Element lookup records:

┌────────

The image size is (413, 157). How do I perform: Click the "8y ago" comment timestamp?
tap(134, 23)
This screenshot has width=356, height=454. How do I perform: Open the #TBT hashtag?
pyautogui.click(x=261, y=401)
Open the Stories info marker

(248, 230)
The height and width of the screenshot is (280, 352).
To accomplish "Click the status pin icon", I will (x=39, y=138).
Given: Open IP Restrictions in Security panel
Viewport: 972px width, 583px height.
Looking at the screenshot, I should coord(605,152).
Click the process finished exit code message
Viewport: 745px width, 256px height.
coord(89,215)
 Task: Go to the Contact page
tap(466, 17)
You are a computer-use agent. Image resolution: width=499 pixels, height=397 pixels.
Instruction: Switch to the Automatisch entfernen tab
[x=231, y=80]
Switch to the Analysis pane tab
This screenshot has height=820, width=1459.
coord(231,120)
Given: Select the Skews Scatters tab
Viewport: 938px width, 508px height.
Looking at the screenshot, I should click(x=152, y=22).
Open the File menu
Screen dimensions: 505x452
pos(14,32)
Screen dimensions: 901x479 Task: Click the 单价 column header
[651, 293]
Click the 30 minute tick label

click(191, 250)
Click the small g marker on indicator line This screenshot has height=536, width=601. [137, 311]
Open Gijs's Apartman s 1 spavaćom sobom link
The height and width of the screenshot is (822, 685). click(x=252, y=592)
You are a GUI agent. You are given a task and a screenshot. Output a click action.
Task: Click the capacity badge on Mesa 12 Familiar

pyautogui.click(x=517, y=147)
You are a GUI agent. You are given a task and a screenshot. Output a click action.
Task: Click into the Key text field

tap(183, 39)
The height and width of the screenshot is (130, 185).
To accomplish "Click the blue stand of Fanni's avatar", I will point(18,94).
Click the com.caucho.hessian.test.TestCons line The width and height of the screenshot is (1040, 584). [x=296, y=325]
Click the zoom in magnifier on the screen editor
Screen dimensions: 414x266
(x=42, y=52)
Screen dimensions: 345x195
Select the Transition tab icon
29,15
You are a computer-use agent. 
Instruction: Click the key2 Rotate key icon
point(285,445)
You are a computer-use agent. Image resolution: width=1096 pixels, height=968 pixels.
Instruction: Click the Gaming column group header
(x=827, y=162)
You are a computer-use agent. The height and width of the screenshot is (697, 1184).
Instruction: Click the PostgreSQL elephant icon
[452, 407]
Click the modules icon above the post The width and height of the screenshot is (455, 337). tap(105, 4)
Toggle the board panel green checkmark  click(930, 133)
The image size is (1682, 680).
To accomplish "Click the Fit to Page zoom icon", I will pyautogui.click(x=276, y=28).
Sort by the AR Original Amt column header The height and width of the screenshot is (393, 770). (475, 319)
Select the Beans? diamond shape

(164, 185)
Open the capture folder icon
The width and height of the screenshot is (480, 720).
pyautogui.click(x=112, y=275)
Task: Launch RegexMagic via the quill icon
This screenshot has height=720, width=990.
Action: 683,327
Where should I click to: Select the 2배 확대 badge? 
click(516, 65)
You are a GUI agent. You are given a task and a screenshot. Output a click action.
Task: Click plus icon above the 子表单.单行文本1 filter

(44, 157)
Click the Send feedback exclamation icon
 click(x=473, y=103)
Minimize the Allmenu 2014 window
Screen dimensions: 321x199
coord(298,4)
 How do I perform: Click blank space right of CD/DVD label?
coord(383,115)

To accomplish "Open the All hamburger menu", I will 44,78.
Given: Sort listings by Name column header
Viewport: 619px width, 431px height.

└────────

● DESCRIPTION OF THE TASK
Count the lines in the listing above that contain the string "Sort", matching case exactly. Give only the number.

● RESULT OF THIS TASK
2